Painting by my brother Paul Marquart

So you think that the temp at 32 degrees (and lower with wind chill) in Louisiana is icy? Think of Limestone, Maine at 22 degrees below zero this morning! I say Limestone, Maine, because years ago I experienced 52 degrees below zero (wind chill factored in) one winter night in this northernmost land of winter gales on the northeastern tip of the U.S. near the border of New Brunswick, Canada. I spent one year among potato, dairy, and beef farmers on the Aroostook Plateau because the U.S. Army had sent my husband to Maine. He worked in a radar shack perched at the border of the U.S. and Canada, on “Alert,” searching for any enemy planes that might fly overhead. In the upper story of a farmhouse equipped with an ancient oil stove and a red electric blanket, we survived a bitterly long winter, peering out of the upstairs window at nearly 100 inches of snow that season.

Maine is a place where the sun rises first in the U.S., so we saw sunlight before anyone in my native Louisiana, and I was told that the air was one of the healthiest in the U.S. However, if a person has no indoor interests like reading, listening to music, or writing (and no one owned a television set in my neighborhood), she’s likely to develop a raging case of cabin fever. Think of a place once covered with thick glaciers that smoothed and rounded the hills and mountains, filled rivers, and moved rocks around, and you may be able to envision where I spent that winter. Much of the surrounding land near Limestone included white pine, fir, maple, oak, and spruce trees in dense forests that added to our feelings of isolation. 

But potatoes made Aroostook County, Maine famous. Potatoes formed the mainstay at mealtime for struggling non-commissioned officers in the U.S. Army, and pinto beans came in a close second for a regular table staple. This menu proved so fattening that when we returned to Louisiana, our families marveled at our girths. “How did you gain so much weight living on next to nothing?” they asked. On this poor person’s diet, we managed to become rosy-cheeked and round, despite suffering from the extreme cold. On payday, we sought platters of fried oysters and mugs of beer down the road in Houlton, Maine, but this was a once-a-month occurrence.

Maine’s cold winters have fostered a pantheon of writers; e.g., Henry Wadsworth Longfellow and Stephen King, disparate types of literary giants; however, both were born in Portland, Maine, and are examples of those who survived merciless winters by writing and reading. As did Sarah Orne Jewett who wrote a series of interconnected sketches of New England life and whose Country of the Pointed Firs became a literary classic.
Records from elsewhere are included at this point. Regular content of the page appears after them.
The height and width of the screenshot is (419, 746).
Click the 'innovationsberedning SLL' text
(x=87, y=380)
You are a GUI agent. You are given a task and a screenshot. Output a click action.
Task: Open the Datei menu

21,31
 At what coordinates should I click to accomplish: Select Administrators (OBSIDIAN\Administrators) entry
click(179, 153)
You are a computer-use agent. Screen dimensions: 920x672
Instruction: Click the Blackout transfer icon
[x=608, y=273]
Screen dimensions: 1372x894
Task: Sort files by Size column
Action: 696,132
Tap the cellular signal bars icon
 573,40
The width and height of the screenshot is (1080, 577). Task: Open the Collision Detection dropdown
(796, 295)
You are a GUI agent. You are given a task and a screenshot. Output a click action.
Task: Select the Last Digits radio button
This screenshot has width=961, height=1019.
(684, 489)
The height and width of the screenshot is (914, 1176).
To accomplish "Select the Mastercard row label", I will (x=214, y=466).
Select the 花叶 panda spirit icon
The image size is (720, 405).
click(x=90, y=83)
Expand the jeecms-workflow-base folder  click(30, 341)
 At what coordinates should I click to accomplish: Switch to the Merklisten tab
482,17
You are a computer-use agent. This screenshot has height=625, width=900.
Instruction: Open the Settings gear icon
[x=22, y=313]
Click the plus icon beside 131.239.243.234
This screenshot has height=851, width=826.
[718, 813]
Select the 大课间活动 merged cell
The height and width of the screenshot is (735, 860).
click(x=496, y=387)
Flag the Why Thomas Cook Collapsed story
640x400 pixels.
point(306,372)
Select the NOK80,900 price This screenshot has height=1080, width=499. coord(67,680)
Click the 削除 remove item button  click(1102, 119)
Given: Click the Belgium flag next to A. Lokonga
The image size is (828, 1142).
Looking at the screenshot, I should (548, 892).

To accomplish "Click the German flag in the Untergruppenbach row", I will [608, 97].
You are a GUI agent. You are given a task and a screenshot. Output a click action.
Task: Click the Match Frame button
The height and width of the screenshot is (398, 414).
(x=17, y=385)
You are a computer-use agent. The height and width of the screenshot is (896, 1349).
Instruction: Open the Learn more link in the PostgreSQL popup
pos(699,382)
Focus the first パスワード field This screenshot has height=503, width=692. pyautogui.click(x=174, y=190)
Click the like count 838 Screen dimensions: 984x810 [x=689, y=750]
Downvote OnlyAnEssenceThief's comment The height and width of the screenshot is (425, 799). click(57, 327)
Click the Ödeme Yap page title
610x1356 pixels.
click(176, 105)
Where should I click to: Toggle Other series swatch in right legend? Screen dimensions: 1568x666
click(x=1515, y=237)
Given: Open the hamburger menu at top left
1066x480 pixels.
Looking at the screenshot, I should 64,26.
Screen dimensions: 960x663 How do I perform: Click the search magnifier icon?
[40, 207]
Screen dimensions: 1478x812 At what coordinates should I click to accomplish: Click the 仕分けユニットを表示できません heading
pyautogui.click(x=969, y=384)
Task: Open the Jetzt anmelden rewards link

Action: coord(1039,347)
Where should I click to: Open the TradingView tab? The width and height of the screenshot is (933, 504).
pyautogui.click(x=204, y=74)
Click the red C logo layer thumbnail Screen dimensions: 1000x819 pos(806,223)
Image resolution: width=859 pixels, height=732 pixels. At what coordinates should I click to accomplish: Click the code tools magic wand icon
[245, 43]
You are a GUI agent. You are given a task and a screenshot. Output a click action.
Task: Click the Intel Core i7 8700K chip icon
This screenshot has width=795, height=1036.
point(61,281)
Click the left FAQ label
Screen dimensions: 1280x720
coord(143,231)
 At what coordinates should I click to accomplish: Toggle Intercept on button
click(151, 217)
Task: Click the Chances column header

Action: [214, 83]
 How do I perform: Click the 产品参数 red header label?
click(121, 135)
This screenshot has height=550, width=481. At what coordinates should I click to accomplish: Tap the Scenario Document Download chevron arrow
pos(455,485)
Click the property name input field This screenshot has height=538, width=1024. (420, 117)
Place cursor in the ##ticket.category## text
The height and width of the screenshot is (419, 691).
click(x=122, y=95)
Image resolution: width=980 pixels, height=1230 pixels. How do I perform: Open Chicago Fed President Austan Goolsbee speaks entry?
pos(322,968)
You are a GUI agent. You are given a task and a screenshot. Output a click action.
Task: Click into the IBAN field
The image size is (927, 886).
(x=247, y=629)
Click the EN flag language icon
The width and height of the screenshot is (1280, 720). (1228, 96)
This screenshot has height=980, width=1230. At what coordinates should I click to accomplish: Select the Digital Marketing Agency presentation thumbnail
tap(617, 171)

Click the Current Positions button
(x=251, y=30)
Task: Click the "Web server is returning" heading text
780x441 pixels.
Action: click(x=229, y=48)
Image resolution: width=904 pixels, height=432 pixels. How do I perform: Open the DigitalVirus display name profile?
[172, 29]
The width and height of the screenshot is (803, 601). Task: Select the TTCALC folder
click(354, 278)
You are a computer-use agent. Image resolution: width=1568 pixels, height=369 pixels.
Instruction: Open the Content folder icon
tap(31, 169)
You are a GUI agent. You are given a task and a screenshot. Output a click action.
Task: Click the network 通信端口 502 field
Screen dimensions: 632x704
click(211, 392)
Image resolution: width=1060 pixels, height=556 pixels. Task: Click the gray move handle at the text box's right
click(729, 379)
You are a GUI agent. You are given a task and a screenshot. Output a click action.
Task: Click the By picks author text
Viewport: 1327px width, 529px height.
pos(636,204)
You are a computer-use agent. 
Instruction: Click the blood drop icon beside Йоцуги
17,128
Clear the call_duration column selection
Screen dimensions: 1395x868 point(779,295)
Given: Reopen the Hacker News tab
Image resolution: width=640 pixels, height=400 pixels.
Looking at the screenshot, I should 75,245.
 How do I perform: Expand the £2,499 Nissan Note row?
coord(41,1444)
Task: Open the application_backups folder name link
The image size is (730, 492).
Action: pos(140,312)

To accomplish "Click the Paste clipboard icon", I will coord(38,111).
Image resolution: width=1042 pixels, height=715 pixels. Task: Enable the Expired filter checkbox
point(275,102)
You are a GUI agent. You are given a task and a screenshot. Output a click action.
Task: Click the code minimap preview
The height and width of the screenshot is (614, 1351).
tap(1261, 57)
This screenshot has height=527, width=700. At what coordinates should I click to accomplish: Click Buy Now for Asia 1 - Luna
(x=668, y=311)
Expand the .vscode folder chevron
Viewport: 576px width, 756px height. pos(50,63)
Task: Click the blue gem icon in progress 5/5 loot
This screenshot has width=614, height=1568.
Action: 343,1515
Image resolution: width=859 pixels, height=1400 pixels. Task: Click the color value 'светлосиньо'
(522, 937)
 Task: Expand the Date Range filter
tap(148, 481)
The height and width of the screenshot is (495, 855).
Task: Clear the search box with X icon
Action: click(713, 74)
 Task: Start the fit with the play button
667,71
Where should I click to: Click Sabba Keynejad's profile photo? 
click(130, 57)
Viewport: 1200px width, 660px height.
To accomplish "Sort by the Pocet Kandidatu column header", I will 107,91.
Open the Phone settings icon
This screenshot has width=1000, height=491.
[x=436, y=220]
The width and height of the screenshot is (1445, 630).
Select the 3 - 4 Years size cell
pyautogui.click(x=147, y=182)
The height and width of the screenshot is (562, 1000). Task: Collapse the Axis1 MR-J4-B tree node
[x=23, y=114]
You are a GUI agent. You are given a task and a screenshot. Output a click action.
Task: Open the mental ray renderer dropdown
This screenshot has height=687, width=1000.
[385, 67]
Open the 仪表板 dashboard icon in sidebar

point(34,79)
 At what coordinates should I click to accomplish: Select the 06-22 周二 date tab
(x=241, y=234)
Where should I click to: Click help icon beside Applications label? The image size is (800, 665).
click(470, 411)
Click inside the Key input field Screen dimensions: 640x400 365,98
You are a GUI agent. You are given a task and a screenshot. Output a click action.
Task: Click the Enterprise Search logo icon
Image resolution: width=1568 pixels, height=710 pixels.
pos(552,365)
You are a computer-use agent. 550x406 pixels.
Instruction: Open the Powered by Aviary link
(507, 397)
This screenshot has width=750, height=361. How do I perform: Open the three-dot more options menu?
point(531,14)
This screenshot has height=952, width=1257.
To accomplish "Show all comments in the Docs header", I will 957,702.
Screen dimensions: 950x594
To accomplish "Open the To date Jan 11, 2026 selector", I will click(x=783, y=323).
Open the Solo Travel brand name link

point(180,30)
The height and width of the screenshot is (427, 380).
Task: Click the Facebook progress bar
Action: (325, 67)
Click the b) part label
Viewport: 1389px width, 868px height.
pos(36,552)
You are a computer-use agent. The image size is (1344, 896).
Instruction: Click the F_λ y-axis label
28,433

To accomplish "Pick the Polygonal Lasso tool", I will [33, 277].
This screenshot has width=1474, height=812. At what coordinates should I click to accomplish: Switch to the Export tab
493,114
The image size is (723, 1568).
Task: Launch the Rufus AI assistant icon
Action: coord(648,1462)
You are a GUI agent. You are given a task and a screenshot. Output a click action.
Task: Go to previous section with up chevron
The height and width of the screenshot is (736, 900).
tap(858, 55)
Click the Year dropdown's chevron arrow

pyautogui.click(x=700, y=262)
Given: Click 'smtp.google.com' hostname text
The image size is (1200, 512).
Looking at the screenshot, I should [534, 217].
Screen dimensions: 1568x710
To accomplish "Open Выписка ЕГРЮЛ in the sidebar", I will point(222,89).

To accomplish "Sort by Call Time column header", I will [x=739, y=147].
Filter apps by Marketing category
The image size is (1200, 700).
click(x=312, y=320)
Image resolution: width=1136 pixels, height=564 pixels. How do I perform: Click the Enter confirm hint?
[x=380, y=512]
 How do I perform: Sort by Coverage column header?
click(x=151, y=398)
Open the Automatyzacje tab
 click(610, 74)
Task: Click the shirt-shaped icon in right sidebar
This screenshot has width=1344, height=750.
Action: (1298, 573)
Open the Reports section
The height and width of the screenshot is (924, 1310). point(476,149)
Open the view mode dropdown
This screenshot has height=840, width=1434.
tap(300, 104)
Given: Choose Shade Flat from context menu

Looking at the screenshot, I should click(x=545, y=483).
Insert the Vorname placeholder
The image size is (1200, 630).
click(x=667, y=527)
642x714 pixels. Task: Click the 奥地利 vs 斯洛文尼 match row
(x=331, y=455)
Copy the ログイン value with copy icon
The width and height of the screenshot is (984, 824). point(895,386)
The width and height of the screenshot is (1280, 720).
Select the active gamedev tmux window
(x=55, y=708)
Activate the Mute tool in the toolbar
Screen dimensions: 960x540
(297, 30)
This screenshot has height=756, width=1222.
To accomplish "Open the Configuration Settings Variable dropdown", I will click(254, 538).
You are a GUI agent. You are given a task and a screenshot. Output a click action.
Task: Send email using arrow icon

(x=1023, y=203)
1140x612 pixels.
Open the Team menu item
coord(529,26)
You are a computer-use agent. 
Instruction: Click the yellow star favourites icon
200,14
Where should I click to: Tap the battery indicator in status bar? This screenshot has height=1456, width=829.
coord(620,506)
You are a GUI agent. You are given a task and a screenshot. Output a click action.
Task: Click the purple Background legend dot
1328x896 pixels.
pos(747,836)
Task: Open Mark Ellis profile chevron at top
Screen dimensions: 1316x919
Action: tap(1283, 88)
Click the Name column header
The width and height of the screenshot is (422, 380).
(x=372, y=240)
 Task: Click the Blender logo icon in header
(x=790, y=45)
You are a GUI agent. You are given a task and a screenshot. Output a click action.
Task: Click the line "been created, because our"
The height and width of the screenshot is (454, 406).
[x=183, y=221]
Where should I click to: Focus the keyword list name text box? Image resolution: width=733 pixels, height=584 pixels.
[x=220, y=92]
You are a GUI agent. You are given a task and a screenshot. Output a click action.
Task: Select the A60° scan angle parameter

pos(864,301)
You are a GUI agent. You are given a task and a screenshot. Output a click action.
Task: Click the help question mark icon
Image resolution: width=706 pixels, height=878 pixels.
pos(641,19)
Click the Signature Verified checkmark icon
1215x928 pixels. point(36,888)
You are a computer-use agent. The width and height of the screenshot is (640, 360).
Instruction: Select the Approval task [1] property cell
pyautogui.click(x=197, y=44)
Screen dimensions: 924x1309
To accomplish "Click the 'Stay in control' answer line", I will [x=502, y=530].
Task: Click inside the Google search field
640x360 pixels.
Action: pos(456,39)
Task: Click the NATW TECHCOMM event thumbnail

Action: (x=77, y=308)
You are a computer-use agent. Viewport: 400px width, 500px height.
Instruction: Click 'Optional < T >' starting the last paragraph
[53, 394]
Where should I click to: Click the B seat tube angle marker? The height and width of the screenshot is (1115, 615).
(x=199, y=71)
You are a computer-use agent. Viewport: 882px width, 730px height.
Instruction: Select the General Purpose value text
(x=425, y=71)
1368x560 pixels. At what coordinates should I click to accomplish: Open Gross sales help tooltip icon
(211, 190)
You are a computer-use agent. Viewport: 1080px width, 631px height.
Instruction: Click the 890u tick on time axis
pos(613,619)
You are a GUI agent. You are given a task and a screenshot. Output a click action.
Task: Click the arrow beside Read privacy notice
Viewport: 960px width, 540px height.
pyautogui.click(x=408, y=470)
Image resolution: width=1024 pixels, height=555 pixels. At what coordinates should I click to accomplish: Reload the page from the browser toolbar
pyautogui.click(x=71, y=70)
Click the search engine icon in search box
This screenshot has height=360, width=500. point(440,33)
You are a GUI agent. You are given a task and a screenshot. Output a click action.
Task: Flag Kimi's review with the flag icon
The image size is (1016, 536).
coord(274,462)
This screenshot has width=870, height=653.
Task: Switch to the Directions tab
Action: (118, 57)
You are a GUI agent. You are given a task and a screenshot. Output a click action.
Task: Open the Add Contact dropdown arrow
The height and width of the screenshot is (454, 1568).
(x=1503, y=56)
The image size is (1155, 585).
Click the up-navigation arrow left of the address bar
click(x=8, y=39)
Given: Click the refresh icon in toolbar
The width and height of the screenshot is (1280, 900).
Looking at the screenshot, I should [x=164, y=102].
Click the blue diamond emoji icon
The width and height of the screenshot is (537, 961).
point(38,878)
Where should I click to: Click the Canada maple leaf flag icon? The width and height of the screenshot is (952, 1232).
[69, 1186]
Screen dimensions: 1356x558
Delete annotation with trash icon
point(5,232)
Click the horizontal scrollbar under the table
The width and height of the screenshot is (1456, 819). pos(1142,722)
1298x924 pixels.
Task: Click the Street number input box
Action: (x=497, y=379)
I also think of the essayist E. B. White, but he had enough sense to schedule his visits during summer months.


At one time in the Maine backwoods, moonshine was a thriving industry, and smugglers hid boatloads of illegal whiskey in coves along the Maine coast — a gracious plenty of bathtub gin and rum running provided farmers with extra income. By the time we arrived, prohibition had long ended, but today I wonder whether the dense forests hide illegal activities like meth labs.

Caribou, Maine lay right down the road from us and still has an extensive collection of artifacts from the Red Paint people, but we didn’t frequent places of culture during our stay in Aroostook County, although I should have done more research since French-Canadians in my background formed a large part of the population in my area of Louisiana. The Acadian Historic Village outside Van Buren, Maine contains sixteen fully restored or reconstructed buildings showing how Acadians lived in the 18th and 19th centuries. 

We left Aroostook County near the time of the great Northern Maine Fair and the Crown of Maine Balloon Festival, two occasions during warm weather that brought people out of hibernation. We had endured perhaps the worst winter of my life, and I’ve never returned to that region — perhaps I’ll venture to the Acadia National Park or Monhegan Island one day, but a re-run to Limestone, Maine isn’t on my bucket list.

By May, defrosting had begun in northern Maine, and freezing temps (32 degrees) like those we have been complaining about in New Iberia as “unbearably cold” actually allowed us to go outdoors in shirtsleeves. By June, we had been home in Louisiana one month, just in time to escape the scourge of Maine’s north woods black flies that descend in June and hover in gray clouds of thousands that leave no patch of human skin unbloodied (shades of Louisiana mosquitoes). 

In 1998, a storm President Clinton dubbed as a national disaster covered some areas of Maine with three inches of ice. Are you readers feeling warmer yet?